Quick sort pivot choose strategy

Quick sort works by choosing an element x from the list A and places x in the correct position in A (all the elements to the left of x is lesser and all the elements to the right of x are greater than x). Quick sort is again called on the left lesser list and the right greater list to sort them recursively.

Most of the work is done for moving x from its original position to the sorted position. The number of comparisons made with x and other elements of the list depends on the size of the list. If the recursion call had split the list perfectly into two, the work gets reduced by half at each level.

No of splits at level i is 2^i Work done at each split at level i is n/2^i No of levels is log(n) So the total work done is n * log(n) This can also be derived from the master theorem

But that is the ideal case, Finding a perfect pivot element is not guaranteed. Based on the pivot the list can be split anywhere between (1, n-1) to (n/2, n/2). If the split keeps happening at (1,n-1), then the work done at each level will be n and the number of levels will also be n so the time complexity will be O(n^2).

In order not to put too much work in finding the pivot element, let’s see how different strategies affect the performance. I am randomly generating a list of 1,000,000 numbers and sorting them by choosing a pivot from

  • first element
  • last element
  • median

You might think that finding median would be O(n), but this is a simplified version where we take the 2nd largest element comparing the first, middle and last element from the split list (which takes O(1)).

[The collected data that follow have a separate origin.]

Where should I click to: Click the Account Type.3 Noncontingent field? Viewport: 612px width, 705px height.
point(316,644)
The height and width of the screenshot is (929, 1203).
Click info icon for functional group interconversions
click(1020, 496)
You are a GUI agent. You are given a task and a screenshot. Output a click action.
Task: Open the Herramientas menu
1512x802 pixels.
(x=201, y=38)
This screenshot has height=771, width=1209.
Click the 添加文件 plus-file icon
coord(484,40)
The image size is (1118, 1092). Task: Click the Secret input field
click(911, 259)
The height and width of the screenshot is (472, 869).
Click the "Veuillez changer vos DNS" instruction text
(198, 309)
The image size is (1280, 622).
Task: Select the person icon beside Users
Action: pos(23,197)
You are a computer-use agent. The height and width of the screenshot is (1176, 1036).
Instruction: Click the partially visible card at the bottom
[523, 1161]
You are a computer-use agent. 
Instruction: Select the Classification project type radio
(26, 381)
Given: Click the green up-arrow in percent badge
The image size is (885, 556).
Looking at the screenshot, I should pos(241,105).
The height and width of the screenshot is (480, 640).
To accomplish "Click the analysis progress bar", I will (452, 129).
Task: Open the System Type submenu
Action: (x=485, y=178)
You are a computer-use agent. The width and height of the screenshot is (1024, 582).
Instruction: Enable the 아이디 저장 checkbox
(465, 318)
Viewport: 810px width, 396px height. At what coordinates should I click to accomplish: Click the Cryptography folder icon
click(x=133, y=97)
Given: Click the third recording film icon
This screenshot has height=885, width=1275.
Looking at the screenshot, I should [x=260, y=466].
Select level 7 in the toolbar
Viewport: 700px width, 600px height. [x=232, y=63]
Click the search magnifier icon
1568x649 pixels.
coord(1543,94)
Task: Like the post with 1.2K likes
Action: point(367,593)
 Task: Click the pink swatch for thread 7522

Heuristically, you can see that there is almost 15% less comparisons when the pivot is chosen using the median strategy. This comes somewhere between O(n^2) and O(n*log(n)) since the split is still not guaranteed to be exactly half.

import random

def quick_sort(numbers, start, end, pivot_chooser):
        if start < end:
            pivot_index = pivot_chooser(numbers, start, end)
            numbers[start], numbers[pivot_index] = numbers[pivot_index], numbers[start]
            pivot = numbers[start]
            i = start
            for j in range(start, end + 1):
                if numbers[j] < pivot:
                    i += 1
                    numbers[i], numbers[j] = numbers[j], numbers[i]

            numbers[start], numbers[i] = numbers[i], numbers[start]
            return ((end - start) +
                     quick_sort(numbers, start, i - 1, pivot_chooser) +
                     quick_sort(numbers, i + 1, end, pivot_chooser))
        else:
            return 0


def find_median_index(numbers, start, end):
        first = numbers[start], start
        last = numbers[end], end
        mid_index = (end - start) / 2 + start
        middle = numbers[mid_index], mid_index
        pivot_candidates = [first, middle, last]
        pivot_candidates.sort()
        return pivot_candidates[1][1]


numbers = random.sample(xrange(1000000), 1000000)
n1 = list(numbers)
n2 = list(numbers)
n3 = list(numbers)
print "First Element Pick %d" %quick_sort(n1, 0, len(n1) - 1, lambda _, start, end: start)
print "Last Element Pick %d" % quick_sort(n2, 0, len(n2) - 1, lambda _, start, end: end)
print "Median Element Pick %d" % quick_sort(n3, 0, len(n3) - 1, find_median_index)

Output:

First Element Pick 24620279
Last Element Pick 24409932
Median Element Pick 20920898